### BRIEF
All lines in the data below carrying the string "Policy" are to be located and copied.

** Opening SUPPLIED INFORMATION block **

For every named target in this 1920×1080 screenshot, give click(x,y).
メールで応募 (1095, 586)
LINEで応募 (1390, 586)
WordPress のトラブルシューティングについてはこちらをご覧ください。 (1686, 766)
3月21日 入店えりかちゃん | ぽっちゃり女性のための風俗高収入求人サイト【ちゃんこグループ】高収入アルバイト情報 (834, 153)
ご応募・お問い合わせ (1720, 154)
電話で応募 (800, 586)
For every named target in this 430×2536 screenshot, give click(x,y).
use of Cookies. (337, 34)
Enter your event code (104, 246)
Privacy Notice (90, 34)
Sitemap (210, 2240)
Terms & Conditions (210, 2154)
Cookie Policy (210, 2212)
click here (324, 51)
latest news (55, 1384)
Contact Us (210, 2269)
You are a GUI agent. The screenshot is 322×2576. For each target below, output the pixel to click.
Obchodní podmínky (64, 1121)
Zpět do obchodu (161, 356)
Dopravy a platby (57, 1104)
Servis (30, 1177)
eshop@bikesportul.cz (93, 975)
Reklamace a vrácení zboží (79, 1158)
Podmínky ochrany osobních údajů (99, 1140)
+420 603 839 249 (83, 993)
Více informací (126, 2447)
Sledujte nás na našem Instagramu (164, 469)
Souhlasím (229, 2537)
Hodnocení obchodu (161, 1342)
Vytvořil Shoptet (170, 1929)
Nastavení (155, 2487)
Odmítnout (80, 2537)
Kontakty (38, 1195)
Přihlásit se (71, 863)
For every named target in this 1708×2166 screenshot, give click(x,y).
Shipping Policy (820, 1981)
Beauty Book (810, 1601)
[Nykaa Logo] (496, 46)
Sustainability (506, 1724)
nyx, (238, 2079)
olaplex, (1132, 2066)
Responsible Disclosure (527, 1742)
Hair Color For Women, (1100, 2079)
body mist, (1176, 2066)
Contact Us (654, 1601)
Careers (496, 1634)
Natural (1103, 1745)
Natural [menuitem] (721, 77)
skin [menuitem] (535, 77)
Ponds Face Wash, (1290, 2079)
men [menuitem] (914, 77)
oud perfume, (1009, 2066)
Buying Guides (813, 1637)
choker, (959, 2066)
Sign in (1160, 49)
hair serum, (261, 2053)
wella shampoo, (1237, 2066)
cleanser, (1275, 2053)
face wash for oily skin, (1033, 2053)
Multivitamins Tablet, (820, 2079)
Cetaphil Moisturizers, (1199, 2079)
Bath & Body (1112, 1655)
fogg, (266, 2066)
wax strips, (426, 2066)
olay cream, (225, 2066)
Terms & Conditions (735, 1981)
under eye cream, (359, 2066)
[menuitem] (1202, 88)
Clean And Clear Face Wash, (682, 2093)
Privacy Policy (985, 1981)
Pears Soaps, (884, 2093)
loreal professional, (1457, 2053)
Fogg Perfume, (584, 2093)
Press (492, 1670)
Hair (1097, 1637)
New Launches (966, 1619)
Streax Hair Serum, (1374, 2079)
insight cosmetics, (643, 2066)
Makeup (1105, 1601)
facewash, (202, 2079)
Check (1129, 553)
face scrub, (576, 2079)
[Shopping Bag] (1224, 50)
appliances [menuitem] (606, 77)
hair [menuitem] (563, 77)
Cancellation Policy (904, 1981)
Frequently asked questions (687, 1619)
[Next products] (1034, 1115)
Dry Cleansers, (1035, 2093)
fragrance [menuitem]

** Closing SUPPLIED INFORMATION block **

### TASK ANSWER
Cookie Policy (210, 2212)
Shipping Policy (820, 1981)
Privacy Policy (985, 1981)
Cancellation Policy (904, 1981)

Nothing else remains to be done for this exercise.